I’m really excited today to announce that we’ve released Lucidworks Fusion 2.0!
Of course, this a new major release, and as such there is some big changes from previous versions:
New User Experience
The most visible change is a completely new user interface. In Fusion 2.0, we’ve re-thought and re-designed the UI workflows. It’s now easier to create and configure Fusion, especially for users who are not familiar with Fusion and Solr architecture. Along with the new workflows, there’s a redesigned look and several convenience and usability improvements.
Another part of the UI that has been rebuilt is the Silk dashboard system. While the previous Silk/Banana framework was based on Kibana 3, we’ve updated to a new Silk dashboard framework based on Kibana 4.

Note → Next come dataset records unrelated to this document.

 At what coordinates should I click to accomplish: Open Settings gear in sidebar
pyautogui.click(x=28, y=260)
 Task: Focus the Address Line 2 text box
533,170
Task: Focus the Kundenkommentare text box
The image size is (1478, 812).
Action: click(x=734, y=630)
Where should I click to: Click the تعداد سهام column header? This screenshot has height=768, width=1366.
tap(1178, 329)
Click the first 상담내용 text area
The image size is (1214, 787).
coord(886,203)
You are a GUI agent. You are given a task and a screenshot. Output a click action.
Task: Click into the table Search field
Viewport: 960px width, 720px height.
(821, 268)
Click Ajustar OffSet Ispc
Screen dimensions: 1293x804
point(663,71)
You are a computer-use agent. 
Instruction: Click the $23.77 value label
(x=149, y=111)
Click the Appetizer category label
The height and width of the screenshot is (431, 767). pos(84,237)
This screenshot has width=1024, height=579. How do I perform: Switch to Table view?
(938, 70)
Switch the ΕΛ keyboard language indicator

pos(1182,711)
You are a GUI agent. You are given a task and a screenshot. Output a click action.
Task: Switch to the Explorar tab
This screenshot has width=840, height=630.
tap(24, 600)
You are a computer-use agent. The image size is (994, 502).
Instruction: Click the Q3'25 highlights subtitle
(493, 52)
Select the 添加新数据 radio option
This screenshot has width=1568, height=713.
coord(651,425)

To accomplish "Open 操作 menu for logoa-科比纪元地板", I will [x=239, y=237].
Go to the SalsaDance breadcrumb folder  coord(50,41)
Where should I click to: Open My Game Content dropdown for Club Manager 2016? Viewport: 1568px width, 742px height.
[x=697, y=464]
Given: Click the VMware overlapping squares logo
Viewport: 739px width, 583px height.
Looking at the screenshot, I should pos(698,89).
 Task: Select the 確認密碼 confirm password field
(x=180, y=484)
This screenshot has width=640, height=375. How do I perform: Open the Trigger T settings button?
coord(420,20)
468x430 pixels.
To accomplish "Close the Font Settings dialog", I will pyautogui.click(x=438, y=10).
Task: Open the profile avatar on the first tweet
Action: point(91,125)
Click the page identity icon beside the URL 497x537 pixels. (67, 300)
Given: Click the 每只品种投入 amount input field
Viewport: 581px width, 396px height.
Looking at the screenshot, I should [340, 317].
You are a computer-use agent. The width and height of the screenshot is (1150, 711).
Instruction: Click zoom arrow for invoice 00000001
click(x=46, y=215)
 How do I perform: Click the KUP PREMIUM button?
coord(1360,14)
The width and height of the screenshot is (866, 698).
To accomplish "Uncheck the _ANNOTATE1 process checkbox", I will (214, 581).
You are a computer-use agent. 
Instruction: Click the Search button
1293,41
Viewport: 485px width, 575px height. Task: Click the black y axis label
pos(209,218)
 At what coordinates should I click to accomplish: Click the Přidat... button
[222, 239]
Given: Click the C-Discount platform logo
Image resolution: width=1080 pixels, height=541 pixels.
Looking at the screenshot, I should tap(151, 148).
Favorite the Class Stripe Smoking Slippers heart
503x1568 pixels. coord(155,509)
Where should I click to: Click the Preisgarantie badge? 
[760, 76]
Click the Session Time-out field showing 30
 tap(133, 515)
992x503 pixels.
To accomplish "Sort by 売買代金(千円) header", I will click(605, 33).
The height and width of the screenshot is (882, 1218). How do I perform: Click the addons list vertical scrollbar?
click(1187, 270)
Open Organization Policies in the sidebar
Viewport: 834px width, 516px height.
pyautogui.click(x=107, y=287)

Hierarchical facet management is now included. This lets administrators or developers change how search queries return data, depending on where and how a user is browsing results. The most straightforward use of this is to select different facets and fields according to (for example) the category or section that user is looking at.
Along with this all-new front-end, the back-end of Fusion has been making less prominent but important incremental performance and stability improvements, especially around our integrations with external security systems like Kerberos and Active Directory and Sharepoint. We’ve already been supporting Solr 5.x, and In Fusion 2.0, we’re also shipping with Solr 5.x built-in. (We continue to support Solr 4.x versions as before.) And again as always, we’re putting down foundations for more exciting features around Apache Spark processing, deep learning, and system operations. But that’s for another day.
While I’m very proud of this release and could go on at greater length about it, I’ll instead encourage you to try it out yourself.
Coverage in Silicon Angle:
“Lucidworks Inc. has added integration with the speedy data crunching framework in the new version of its flagship enterprise search engine that debuted this morning as part of an effort to catch up with the changing requirements of CIOs embarking on analytics projects. .. That’s thanks mainly to its combination of speed and versatility, which Fusion 2.0 harnesses to try and provide more accurate results for queries run against unstructured data. More specifically, the software – a commercial implementation of Solr, one of the most popular open-source search engines for Hadoop, in turn the de facto storage backend for Spark – uses the project’s native machine learning component to help hone the relevance of results.”
Coverage in Software Development Times:
Fusion 2.0’s Spark integration within its data-processing layer enables real-time analytics within the enterprise search platform, adding Spark to the Solr architecture to accelerate data retrieval and analysis. Developers using Fusion now also have access to Spark’s store of machine-learning libraries for data-driven analytics. “Spark allows users to leverage real-time streams of data, which can be accessed to drive the weighting of results in search applications,” said Lucidworks CEO Will Hayes. “In regards to enterprise search innovation, the ability to use an entirely different system architecture, Apache Spark, cannot be overstated. This is an entirely new approach for us, and one that our customers have been requesting for quite some time.”